Die Kunstkommission spricht nicht anstelle der Kunstschaffenden. Sie gibt ihnen eine Stimme – und sie hört zu. Dieses Zuhören hat konkrete Folgen. Die Jury der Schweizer Kunstpreise hat dieses Jahr eine engere Auswahl getroffen. Der Fokus liegt stärker auf Konzentration statt auf Akkumulation – damit jede ausgewählte Künstlerin, jeder ausgewählte Künstler mehr Aufmerksamkeit, mehr Zeit und mehr Sichtbarkeit erhält.
Mut zu Risiken
Heute Abend feiern wir Menschen mit ihren singulären Gedanken, ihren mutigen Entscheidungen, ihren Lebenswegen, ihrer Schaffenskraft. Wir ehren heute mit dem Prix Meret Oppenheim: Tilla Theus, Fabrice Gygi und Hilar Stadler. Drei ganz verschiedene Persönlichkeiten, die jedoch etwas eint: Ihre Unbeirrbarkeit, ihre Originalität, ihr Mut zu Risiken.

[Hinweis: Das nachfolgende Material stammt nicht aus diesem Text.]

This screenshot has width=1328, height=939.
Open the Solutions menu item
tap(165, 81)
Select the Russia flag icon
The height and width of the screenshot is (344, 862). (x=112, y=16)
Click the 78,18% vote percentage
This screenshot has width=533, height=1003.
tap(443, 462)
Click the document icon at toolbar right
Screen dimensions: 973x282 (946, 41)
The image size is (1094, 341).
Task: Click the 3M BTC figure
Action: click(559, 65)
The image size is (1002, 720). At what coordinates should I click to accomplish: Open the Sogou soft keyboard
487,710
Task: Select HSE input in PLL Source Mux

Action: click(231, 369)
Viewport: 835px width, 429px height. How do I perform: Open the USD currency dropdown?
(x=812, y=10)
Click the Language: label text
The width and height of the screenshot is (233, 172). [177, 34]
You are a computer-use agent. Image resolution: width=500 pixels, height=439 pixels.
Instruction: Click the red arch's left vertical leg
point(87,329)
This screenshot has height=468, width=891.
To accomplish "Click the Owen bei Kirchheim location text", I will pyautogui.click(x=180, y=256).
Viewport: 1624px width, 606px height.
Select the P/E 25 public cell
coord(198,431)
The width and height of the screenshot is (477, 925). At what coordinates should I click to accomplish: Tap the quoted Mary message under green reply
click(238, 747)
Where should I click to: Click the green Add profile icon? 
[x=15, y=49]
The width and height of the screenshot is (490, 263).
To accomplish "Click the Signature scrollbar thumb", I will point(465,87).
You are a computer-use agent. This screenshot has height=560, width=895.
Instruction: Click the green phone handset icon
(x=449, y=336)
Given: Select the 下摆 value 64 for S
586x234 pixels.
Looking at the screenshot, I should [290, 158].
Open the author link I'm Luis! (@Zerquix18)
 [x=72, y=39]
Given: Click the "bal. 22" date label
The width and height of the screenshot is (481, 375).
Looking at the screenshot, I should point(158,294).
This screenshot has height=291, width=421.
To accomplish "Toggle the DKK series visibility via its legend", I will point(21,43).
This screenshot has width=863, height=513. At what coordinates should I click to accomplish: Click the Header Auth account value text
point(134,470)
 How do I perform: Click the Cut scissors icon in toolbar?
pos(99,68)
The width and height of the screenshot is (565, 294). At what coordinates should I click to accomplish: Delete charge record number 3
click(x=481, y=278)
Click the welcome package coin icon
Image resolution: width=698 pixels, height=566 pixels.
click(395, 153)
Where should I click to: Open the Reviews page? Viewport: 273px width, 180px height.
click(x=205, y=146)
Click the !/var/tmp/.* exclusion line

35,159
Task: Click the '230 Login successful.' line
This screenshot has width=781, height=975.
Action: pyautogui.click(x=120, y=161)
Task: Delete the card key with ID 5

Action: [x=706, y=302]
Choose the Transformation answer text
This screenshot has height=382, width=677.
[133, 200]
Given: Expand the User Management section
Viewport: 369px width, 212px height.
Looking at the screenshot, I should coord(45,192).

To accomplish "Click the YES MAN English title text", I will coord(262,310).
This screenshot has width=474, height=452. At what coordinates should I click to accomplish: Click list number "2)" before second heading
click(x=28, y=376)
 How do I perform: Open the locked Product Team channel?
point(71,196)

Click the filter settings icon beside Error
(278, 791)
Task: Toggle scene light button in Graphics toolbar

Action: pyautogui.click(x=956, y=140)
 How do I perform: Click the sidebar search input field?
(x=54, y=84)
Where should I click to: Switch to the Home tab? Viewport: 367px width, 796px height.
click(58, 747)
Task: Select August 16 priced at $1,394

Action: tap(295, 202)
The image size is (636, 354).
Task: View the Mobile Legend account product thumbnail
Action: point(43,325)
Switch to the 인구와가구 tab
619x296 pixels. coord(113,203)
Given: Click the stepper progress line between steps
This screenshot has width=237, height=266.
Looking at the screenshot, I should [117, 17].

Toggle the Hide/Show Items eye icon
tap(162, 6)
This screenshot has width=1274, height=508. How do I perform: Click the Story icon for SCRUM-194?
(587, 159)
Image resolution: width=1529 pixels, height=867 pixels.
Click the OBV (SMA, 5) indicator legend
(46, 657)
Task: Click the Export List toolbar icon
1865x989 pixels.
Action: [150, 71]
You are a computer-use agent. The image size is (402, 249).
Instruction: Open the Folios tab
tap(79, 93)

Die Graubündnerin Tilla Theus hat sich in einem Umfeld behauptet, welches Frauen lange wenig Platz liess. Ihre Architektur verbindet urbane Würfe mit lokalen Wurzeln. Auch sie zeichnet sich durch eine beeindruckende Eigenständigkeit aus.
Le Genevois Fabrice Gygi étudie depuis des décennies les thématiques du pouvoir, du contrôle et de l'ordre social. Et ce, sans faire aucune concession au marché, sans céder à la moindre pression ou tentation de répondre aux attentes de celui-ci. Son absence ce jour est possiblement et obstinément en écho avec cette posture radicale, radicalement libre, pour un «pro de la fuite» comme il se décrit lui-même.
Der Luzerner Hilar Stadler hat mit dem Museum im Bellpark in Kriens gezeigt, dass kulturelle Relevanz nicht nur in Zürich oder Basel entsteht. Er hat das zeitgenössische Verständnis des Heimatmuseums mitgeprägt: Nicht als Ort der Selbstvergewisserung, sondern als Ort der Selbsterkenntnis.
Ich gratuliere zudem allen Preisträgerinnen und Preisträgern der Swiss Art Awards 2026 sowie des Kiefer Hablitzel | Göhner Kunstpreises. Meret Oppenheim sagte einmal: «Die Freiheit wird einem nicht gegeben – man muss sie sich nehmen.» Und das gilt heute erst recht. Nicht zuletzt für die künstlerische Freiheit.